1. A modified dual-bath method of spinning was employed to produce or fabricate defect-free membrane utilizing an immiscible liquid protective layer.
2. Thermally Induced Phase Separation technology is also a manufacturing method for these types of membranes. Temperature processing allows the preparation of a defect-free membrane with excellent mechanical performance.
3. These types of membranes are also formed by casting an appropriate drope followed by forced convective evaporation of solvent to obtain a dry phase separated asymmetrical structure. The structure is then washed in a precipitation liquid and dried. Advantage of the this production method is the excellent reproducibility of the thin selective layer. Moreover, these membranes can be used without post-treatments of any kind, thereby simplifying their production.

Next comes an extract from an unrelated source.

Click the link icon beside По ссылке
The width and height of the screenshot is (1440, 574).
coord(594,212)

To obtain highly productive defect-free membranes according to this method, the proper dope formulation and nascent membrane formation procedures must be followed prior to immersion in a nonsolvent quench bath. Various post-formation procedures can be used in some cases to facilitate drying, to protect the thin selective layer, or to repair damage caused during or after the formation process.

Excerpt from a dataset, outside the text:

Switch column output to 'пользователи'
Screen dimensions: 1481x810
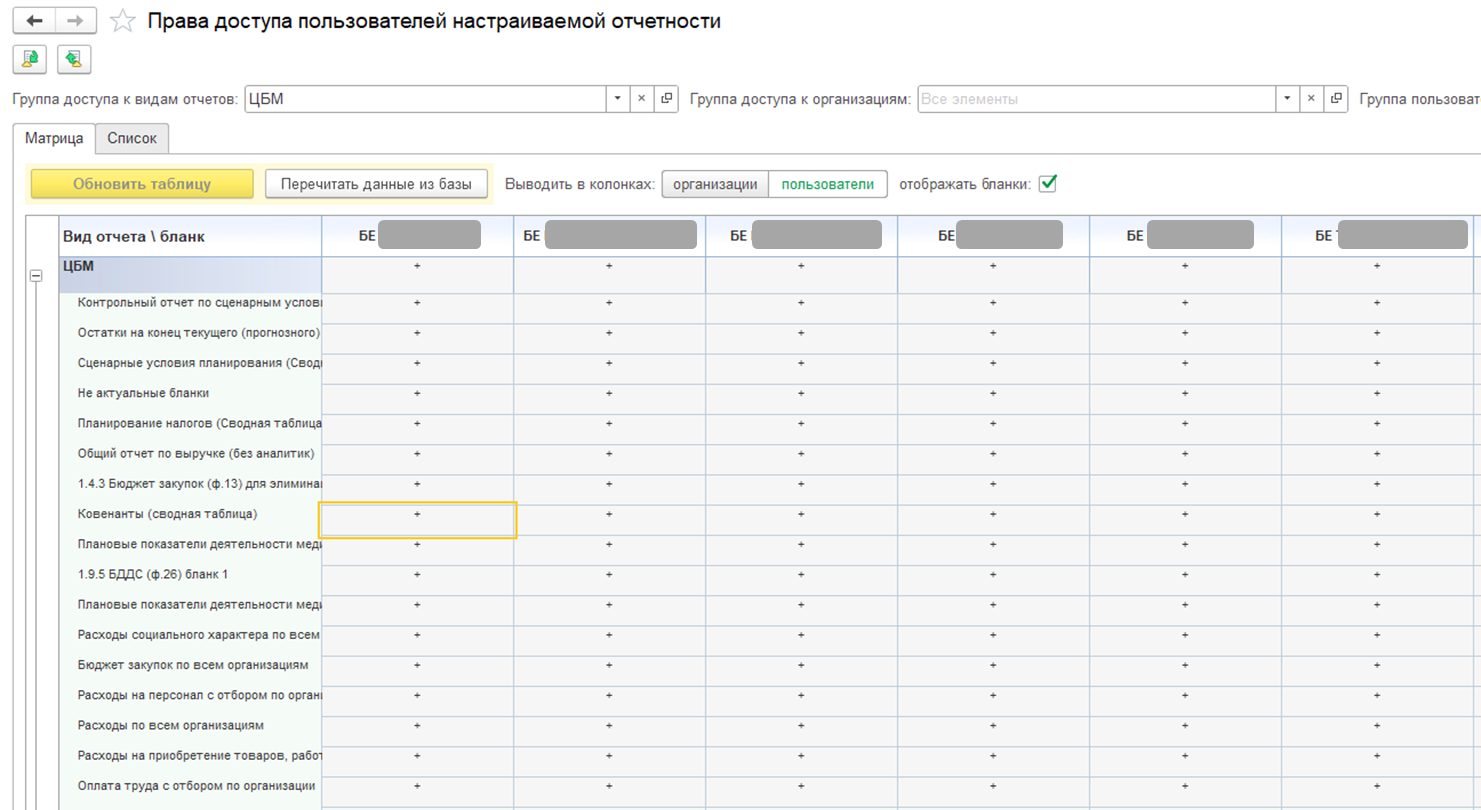click(828, 184)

The dope should contain (a) polymer/copolymer or polymer blend, (b) a solvent system, and (c) a nonsolvent system. The polymer or copolymer blend can be chosen from either commercially available glassy polymers or tailored materials with desirable intrinsic gas separation properties. The solvent system must be chosen to both fully dissolve the polymer and to tolerate the presence of the nonsolvent system so that the point of incipient phase separation can be reached while maintaining a dope rheology that is appropriate for casting or spinning the nascent membrane structure.
The solvent system must contain at least one component with a higher vapor pressure than any of the components of the nonsolvent system at the temperature of the nascent membrane formation.

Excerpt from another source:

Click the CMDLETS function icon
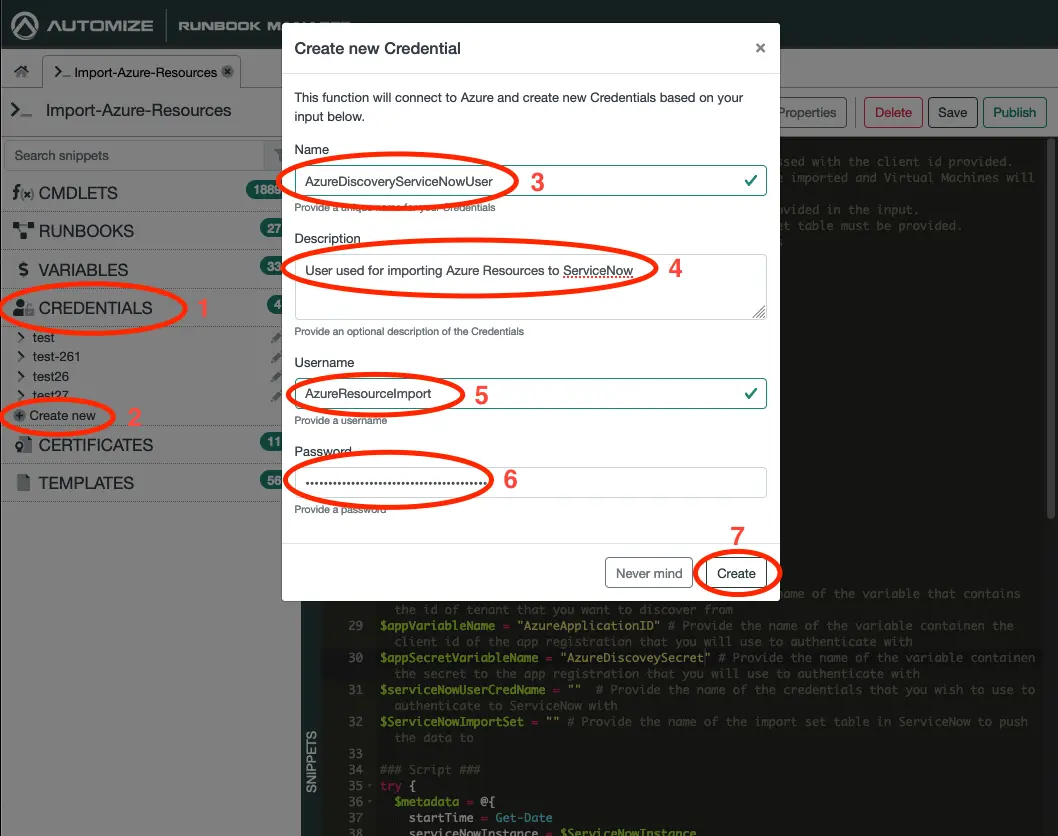Image resolution: width=1058 pixels, height=836 pixels. 22,193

On the other hand, the nonsolvent system must contain at least one component with a lower vapor pressure than the most volatile component in the solvent system at the temperature of the nascent membrane formation. Additional components in the dope with even lower vapor pressures than the most volatile component may be used to control the transport properties of the nascent membrane. This additional capability allows control of efflux rates of originally present dope components as well as influx rates of precipitating components.
Dry phase separation in the outer region of the nascent membrane is induced by the removal of volatile components such that the remaining solution in this thin region becomes thermodynamically unstable. The removal of volatile components to induce the dry phase separation can occur as a result of either free or preferably forced convection from the surface of the nascent membrane.
The use of forced convection to induce the dry phase separation yields superior membrane reproducibility and defect free selective layers.
The gas or vapor used as the convective agent can include any pure or mixed stream with the ability to remove volatile components from the surface of the nascent membrane. Free convection may require subsequent treatments to produce a defect-free selective layer.
Following the dry phase separation process, the nascent membrane must be immersed in a nonsolvent precipitation liquid to cause phase inversion, thereby producing an integrally-skinned asymmetric membrane with an ultra-thin separating layer.
The precipitation liquid can be either aqueous, or organic, inorganic or any mixture of aqueous, organic and inorganic components that are miscible with a sufficient fraction of the remaining dope components in the nascent membrane at the time of immersion to allow their removal into the bath to produce a self-sustaining membrane.
The selection of the precipitation liquid is important to obtaining acceptable properties in the final asymmetric structure. The preferred embodiment of a suitable precipitation liquid should show an absorption level in the neat polymer of less than 50% and preferably less than 30% and even more preferably less than 10%.
After the membranes have been removed from the precipitation bath, washed and dried, gas permeation test data indicate that the specific method used to induce dry phase separation has a strong influence on whether or not post treatments of the dried membranes are needed to achieve defect-free selective layers.